Eric Pickles, Local Government Secretary and Former Leader of Bradford Council
The BBC reports that local councils are just about to learn how the cuts will affect them.
The cuts overall are expected to be 15 percent over four years – in real terms.
In other words, their money will “only” increase by a few percent over that period. As I’ve said before on this blog, that kind of discipline is normal in the private sector. But to the public sector, it’s a bit of a shock.
The BBC quotes Tony Travers of the London School of Economics, with the usual doom-laden mutterings from the Left:
There’s been nothing like this in modern times … If you look at, for example, Denis Healey’s efforts in the late ’70s to cut public spending, it had a one or two year impact on public expenditure – including on councils – but nothing like this.
And he said there would be nasty impacts on local services “including social services for elderly and children”.
Eric Pickles, as ever, was robust in his response:
I believe it is possible to cut significant sums out of local authorities by simply improving the way local authorities operate … I’m expecting local authorities to be able to provide more for less, I’m expecting them to be able to provide a reasonable level of service and I think local authorities shouldn’t have some kind of alibi in feeling that these have been imposed from the centre and therefore they’ve got to provide every single cut on the front line.
Well said.

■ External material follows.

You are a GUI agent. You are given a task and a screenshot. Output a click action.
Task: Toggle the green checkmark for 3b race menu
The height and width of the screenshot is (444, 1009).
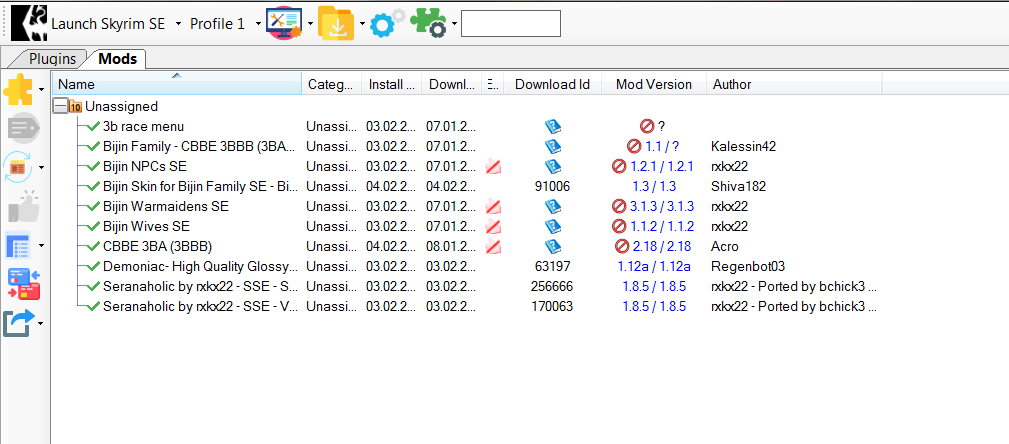(93, 126)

The bloated public sector really needs to get its head around this. The words on every year’s council tax bill about how tax increases have been limited by “efficiency savings” need to stop being just words.
The private sector has to actually deliver on increased efficiency every year, or go out of business. The public sector needs to stop treating the private sector as a cash cow, and start treating efficiency as a serious issue.